▶ [Provided data]:
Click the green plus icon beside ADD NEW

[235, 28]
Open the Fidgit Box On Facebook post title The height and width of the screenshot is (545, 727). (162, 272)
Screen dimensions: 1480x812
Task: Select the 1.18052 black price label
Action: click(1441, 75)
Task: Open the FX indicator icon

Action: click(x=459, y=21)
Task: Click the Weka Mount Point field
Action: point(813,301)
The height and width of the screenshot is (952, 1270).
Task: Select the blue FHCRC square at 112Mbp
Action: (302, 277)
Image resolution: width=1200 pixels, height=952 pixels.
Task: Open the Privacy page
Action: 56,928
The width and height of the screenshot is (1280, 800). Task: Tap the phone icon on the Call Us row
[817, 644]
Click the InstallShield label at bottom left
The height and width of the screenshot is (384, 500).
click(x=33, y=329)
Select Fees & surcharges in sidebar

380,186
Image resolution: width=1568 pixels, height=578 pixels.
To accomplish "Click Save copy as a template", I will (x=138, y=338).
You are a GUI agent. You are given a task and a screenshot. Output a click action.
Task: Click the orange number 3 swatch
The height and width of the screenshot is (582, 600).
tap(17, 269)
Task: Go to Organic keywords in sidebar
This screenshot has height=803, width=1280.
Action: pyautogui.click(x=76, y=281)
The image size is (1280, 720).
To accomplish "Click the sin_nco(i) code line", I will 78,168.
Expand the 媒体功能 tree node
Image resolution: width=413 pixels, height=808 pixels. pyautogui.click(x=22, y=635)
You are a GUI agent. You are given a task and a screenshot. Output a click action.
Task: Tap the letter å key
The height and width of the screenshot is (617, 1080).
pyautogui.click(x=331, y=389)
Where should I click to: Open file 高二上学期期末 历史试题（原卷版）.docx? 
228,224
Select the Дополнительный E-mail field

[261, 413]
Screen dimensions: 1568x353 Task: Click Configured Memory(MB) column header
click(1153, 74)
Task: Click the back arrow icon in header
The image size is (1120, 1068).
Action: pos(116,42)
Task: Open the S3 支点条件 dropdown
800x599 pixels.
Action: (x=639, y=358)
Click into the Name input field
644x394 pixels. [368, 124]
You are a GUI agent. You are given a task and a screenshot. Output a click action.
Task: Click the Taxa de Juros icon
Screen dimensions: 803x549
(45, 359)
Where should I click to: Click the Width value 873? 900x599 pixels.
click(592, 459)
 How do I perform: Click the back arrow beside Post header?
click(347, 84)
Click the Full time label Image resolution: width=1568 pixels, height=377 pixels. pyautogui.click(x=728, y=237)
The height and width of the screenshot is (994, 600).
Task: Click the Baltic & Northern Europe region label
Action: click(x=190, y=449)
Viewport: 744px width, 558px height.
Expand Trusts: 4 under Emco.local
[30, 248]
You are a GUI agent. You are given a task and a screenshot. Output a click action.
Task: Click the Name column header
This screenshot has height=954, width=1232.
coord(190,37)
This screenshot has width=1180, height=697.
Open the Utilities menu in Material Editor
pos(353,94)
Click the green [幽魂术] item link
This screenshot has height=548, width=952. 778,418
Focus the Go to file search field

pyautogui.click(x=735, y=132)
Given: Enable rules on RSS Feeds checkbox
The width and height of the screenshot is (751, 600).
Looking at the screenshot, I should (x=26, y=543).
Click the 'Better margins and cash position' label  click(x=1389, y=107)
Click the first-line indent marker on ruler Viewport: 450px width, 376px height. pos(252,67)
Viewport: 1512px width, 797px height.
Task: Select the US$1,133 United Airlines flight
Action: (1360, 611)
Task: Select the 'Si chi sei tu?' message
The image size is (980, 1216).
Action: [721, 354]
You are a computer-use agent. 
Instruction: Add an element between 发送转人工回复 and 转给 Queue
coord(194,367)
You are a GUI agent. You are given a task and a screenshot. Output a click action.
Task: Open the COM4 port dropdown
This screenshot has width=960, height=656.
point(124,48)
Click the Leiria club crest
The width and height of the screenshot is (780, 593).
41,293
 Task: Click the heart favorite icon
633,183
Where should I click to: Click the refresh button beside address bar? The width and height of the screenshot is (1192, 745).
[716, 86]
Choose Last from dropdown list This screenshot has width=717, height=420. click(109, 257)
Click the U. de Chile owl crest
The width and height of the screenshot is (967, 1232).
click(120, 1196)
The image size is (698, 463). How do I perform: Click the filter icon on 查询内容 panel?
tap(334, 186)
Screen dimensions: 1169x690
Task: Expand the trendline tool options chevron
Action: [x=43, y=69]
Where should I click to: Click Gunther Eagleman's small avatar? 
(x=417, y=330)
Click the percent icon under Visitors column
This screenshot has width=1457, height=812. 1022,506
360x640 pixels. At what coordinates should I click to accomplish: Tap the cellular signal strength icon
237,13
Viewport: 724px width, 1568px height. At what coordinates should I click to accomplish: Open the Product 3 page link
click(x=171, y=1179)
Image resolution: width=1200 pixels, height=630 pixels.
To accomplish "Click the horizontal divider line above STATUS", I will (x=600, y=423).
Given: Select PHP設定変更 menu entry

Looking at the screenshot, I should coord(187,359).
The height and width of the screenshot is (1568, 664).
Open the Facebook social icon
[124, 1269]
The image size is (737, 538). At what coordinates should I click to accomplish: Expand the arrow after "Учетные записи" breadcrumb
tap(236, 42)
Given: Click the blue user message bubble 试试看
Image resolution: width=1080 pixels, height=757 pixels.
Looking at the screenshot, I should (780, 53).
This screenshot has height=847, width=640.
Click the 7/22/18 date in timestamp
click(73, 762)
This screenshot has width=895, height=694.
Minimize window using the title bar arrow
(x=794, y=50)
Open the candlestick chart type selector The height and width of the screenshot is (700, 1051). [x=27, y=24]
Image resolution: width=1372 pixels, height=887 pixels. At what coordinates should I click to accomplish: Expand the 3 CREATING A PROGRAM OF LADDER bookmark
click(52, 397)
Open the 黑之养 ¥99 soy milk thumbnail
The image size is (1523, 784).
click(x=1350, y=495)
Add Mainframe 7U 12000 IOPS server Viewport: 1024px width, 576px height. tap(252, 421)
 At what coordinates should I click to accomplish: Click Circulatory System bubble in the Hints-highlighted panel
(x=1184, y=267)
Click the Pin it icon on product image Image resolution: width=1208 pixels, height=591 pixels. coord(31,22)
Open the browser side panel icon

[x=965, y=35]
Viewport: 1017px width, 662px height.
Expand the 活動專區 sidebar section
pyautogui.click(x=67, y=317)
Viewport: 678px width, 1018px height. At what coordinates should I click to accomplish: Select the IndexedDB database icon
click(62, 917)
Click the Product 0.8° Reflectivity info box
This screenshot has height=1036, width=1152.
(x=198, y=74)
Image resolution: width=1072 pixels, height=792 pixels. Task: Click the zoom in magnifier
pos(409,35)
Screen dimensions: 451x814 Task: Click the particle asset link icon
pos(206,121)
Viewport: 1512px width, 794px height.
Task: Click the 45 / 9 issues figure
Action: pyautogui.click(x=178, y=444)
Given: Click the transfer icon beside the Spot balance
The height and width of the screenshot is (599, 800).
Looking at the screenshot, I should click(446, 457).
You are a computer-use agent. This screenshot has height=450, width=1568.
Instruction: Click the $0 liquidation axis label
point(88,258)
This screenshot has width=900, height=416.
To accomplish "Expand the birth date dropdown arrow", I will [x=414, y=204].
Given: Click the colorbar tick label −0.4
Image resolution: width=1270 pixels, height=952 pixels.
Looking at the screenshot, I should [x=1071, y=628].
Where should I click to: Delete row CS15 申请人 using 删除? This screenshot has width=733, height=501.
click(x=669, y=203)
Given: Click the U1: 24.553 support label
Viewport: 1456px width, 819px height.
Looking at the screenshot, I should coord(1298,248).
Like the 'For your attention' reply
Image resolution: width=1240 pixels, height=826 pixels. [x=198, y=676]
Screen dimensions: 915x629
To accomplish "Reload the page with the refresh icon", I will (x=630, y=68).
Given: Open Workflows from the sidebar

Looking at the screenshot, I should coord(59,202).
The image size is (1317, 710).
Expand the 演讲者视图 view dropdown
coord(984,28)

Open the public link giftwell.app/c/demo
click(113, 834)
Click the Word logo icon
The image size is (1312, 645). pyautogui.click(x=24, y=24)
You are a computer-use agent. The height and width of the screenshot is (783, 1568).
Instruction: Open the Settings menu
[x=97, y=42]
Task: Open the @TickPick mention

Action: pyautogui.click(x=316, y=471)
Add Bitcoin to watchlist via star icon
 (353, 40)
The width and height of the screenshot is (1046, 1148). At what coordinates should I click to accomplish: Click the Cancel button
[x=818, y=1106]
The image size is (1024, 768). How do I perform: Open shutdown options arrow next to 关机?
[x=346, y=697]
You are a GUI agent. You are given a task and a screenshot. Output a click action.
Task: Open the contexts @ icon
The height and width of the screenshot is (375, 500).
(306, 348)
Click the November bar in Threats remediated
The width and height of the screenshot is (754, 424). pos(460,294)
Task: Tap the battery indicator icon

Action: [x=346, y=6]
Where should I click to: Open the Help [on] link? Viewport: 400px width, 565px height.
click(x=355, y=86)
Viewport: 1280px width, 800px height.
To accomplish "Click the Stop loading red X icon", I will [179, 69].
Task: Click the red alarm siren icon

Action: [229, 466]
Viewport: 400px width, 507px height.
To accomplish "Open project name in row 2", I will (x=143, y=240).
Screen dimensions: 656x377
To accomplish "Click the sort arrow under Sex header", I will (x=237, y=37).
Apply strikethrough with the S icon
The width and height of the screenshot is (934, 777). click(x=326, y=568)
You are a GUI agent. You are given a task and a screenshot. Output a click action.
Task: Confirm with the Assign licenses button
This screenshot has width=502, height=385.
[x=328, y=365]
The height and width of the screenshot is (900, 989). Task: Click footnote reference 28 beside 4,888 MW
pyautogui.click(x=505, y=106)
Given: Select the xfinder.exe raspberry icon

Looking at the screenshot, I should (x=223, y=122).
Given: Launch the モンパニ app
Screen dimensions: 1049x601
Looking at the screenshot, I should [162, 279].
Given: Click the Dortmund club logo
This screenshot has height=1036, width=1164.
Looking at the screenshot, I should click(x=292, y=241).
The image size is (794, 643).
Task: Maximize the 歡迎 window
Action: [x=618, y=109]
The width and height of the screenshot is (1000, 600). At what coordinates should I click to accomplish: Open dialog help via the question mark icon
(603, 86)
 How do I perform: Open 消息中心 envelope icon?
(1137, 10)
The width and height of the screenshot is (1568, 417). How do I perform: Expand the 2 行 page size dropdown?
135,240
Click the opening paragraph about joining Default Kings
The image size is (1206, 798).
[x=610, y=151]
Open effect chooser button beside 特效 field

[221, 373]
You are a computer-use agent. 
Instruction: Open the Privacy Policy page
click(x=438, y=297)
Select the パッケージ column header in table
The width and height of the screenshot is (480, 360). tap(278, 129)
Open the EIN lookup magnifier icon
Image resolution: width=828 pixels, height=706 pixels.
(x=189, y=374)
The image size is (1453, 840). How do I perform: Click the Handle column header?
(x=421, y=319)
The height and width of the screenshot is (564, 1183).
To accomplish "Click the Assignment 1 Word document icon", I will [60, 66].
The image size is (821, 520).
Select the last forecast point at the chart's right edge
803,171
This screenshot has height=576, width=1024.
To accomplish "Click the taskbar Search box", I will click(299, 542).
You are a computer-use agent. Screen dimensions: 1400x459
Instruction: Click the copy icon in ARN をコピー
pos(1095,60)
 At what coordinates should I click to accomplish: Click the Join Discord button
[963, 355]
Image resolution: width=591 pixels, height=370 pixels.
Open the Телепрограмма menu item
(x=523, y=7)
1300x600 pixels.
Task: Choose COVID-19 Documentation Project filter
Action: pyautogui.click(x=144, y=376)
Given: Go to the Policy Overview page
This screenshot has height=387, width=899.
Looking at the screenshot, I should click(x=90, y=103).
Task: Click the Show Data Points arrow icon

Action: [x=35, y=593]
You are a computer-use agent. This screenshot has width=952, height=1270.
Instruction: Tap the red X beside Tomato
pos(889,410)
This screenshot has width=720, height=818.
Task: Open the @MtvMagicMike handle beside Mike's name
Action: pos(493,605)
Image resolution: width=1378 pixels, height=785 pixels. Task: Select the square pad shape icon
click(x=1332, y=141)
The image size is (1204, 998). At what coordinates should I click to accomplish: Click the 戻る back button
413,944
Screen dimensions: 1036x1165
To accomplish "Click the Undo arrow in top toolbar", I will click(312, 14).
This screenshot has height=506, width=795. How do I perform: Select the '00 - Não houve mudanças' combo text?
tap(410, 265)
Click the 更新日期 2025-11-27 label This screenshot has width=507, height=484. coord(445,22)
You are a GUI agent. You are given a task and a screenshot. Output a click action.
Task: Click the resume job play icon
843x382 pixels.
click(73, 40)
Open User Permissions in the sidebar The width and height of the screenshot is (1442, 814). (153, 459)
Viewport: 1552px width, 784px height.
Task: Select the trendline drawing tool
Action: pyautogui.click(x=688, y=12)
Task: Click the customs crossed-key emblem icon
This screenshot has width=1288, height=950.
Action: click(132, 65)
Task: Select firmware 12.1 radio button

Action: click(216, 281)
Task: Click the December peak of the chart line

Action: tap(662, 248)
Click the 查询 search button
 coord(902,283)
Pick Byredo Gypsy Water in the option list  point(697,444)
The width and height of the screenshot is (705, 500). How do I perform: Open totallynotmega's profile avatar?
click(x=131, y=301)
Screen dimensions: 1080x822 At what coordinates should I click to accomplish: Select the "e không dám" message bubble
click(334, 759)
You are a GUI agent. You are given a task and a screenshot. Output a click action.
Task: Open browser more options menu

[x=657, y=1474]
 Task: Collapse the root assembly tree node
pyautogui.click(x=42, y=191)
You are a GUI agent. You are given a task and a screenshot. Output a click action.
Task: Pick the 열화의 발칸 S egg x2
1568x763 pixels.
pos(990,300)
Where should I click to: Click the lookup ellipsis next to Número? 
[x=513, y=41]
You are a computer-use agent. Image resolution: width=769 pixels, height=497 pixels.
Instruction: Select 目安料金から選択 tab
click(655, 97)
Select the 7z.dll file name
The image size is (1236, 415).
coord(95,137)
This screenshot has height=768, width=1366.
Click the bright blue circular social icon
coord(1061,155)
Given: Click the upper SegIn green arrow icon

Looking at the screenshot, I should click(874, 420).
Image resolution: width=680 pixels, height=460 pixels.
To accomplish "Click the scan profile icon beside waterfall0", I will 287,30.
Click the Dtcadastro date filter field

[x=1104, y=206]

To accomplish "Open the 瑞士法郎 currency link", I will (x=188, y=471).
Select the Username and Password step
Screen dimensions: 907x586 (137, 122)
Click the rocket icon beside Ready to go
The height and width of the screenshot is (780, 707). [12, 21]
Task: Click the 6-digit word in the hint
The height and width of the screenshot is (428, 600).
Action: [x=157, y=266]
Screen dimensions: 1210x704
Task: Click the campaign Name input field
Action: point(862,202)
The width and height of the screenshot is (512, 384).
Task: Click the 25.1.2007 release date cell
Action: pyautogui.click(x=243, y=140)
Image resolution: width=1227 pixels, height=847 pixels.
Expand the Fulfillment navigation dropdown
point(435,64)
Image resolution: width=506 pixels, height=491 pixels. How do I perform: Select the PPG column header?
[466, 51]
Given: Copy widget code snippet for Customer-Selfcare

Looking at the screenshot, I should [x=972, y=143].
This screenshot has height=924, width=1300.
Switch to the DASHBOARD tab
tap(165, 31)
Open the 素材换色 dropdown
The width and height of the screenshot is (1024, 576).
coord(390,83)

▶ [Exercise]: Please tally every line of the entries that holds "club" and answer with that figure alone.

▶ [Task solution]: 2